Data items:

++++

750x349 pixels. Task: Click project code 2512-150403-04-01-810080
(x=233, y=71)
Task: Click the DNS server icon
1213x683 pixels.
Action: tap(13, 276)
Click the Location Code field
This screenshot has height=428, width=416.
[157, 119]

++++

--- Problem description ---
Reproduce every line of the material above word for word, without changing anything.

--- Completed task ---
750x349 pixels. Task: Click project code 2512-150403-04-01-810080
(x=233, y=71)
Task: Click the DNS server icon
1213x683 pixels.
Action: tap(13, 276)
Click the Location Code field
This screenshot has height=428, width=416.
[157, 119]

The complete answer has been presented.